Request 1 :: Copy the passage on UK VAT returns word for word, from "1. Keep accurate" up to and including "accuracy is important.".
Request 2 :: Write the next part of the passage on filing UK VAT returns, picking up after its final sentence.

# START OF Excerpt to read

A VAT return is a report submitted to HM Revenue & Customs (HMRC), usually every quarter, detailing the amount of VAT a business has charged to customers (output VAT) and the VAT it has paid on purchases (input VAT). The return determines whether the business needs to pay VAT to HMRC or is entitled to a refund.

Errors in VAT returns can lead to penalties, interest charges, and unwanted HMRC enquiries, which is why accuracy and compliance are so important.

What You Need to Do to File VAT Returns UK

To file VAT returns correctly, businesses must follow these steps:

  1. Keep accurate VAT records for all sales and purchases
  2. Calculate total output VAT charged to customers
  3. Calculate total input VAT paid on allowable expenses
  4. Work out the difference between output VAT and input VAT
  5. Submit the VAT return using Making Tax Digital software
  6. Pay any VAT owed to HMRC by the deadline

Errors or late submissions can lead to fines, interest charges, and HMRC checks, which is why accuracy is important.

Documents Needed for VAT Returns

To prepare VAT returns, businesses must keep clear and complete records. These documents are required:

Sales Records

  • VAT invoices issued to customers
  • Till receipts and sales summaries
  • Records of zero-rated and exempt sales

Purchase Records

  • VAT invoices from suppliers
  • Receipts for business expenses
  • Import and export VAT documents if applicable

Accounting Records

  • Bank statements
  • Cash records
  • VAT account showing running totals

HMRC requires VAT records to be kept for at least six years, and they must be stored digitally under Making Tax Digital rules.

# END OF Excerpt to read
# START OF Information provided

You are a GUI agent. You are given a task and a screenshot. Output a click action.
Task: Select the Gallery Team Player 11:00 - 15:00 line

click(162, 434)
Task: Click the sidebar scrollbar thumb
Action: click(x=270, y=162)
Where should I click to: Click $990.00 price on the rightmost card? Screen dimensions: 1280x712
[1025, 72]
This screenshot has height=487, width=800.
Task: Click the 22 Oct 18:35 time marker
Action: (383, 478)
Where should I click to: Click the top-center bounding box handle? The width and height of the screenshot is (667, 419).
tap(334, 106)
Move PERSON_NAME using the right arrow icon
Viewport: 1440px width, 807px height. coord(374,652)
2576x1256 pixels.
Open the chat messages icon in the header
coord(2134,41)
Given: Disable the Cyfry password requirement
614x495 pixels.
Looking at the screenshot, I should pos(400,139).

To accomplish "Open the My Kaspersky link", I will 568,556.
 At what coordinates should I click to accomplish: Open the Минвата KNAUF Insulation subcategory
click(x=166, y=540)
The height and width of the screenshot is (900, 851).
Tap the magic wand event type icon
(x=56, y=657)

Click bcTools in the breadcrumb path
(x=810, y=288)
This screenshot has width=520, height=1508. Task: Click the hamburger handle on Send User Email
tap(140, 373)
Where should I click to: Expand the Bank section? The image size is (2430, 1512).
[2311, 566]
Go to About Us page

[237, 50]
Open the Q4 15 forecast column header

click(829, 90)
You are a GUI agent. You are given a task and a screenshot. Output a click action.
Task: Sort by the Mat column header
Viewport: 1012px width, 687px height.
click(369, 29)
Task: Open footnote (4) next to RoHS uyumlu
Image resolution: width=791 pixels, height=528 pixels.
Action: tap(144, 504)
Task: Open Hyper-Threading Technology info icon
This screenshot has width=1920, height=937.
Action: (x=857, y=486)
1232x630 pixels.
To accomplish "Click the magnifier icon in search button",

# END OF Information provided

Reply 1 ::
1. Keep accurate VAT records for all sales and purchases
  2. Calculate total output VAT charged to customers
  3. Calculate total input VAT paid on allowable expenses
  4. Work out the difference between output VAT and input VAT
  5. Submit the VAT return using Making Tax Digital software
  6. Pay any VAT owed to HMRC by the deadline

Errors or late submissions can lead to fines, interest charges, and HMRC checks, which is why accuracy is important.

Reply 2 ::
VAT Rates and Figures You Need to Know

When filing VAT returns, businesses must apply the correct VAT rate:

  • The standard rate VAT is 20%
  • Reduced-rate VAT is 5% for certain goods and services
  • Zero-rate VAT is 0% for qualifying items
  • Exempt supplies are not subject to VAT

Using the wrong rate can lead to incorrect VAT returns and penalties.

VAT Return Deadlines in the UK

VAT returns must be submitted one calendar month and seven days after the end of the VAT period.

For example:

  • VAT period ending 31 March must be filed by 7 May
  • VAT period ending 30 June must be filed by 7 August

Any VAT owed must also be paid by the same deadline. Late payments may result in interest and penalties.

Making Tax Digital Requirements

All VAT-registered businesses must follow Making Tax Digital rules. This means:

  • VAT returns must be submitted using MTD-compatible software
  • VAT records must be kept digitally
  • Manual submissions through the HMRC portal are not allowed

Who Can Help with VAT Returns?

Several types of professionals and services can help UK businesses manage their VAT returns, depending on the size and complexity of the business.

Accountants and Chartered Accountants

Accountants are one of the most common sources of VAT return support. They can prepare and submit VAT returns, ensure compliance with HMRC rules, and advise on VAT efficiency. Chartered accountants and firms regulated by professional bodies such as ICAEW or ACCA offer an added level of reassurance.

Bookkeepers

Bookkeepers often handle day-to-day financial records and can prepare VAT returns using accounting software. They are particularly helpful for small businesses and sole traders who want ongoing support rather than ad hoc advice.

VAT Specialists and Consultants

For businesses with complex VAT arrangements—such as international trade, partial exemption, or property-related VAT—specialist VAT consultants can provide tailored advice. They help with VAT planning, dispute resolution, and HMRC investigations, as well as routine VAT returns.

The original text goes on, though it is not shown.